With Iran and War buzzing in my head, and without a word of narration, “Dominoes” is mesmerizing montage after montage accompanied only by a soundtrack for the ages. Dominoes is as much a brilliant homage to America as it is a caustic metaphor for all that is wrong with it.

It’s incredible to me how much we can keep repressed even with Iran and war constantly in the media . Much of that era was MY time. My youth. My indelibly etched memories. My voice protesting. My body getting shoved by police. “DOMINOES” is still bubbling around in my brain a day later, making me wince, and laugh, and cry. It made me realize I remember those moments almost daily and attempt to bury them at the same time. Why?

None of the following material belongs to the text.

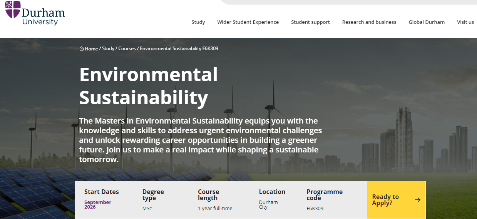Click the Study breadcrumb link

108,48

Iran news coverage – we’ve all watched and listened the past several weeks as average citizens in Iran risked their lives by flooding into the streets to protest what they feel is massive oppression and corrupt election results. Whether on television, YouTube, other internet video sites, or reading about the now famous “Tweets” from the scene, the bloody death of Neda Agha-Soltan shocked me back to our own tragedy at Kent State on May 4, 1970.

That day, both peaceful protesters and casual observers became sitting ducks for Ohio National Guardsmen. Why they shot will never be truly deciphered, but they opened fire. Not on the crowd in front of them, but at what they believed to be protesters almost one hundred feet away. They shot four people to death, two of them simply for walking to class, one of those an R.O.T.C. member himself, and wounded nine others.

Kent State (Dominoes – An Uncensored Portrait of The 60’s)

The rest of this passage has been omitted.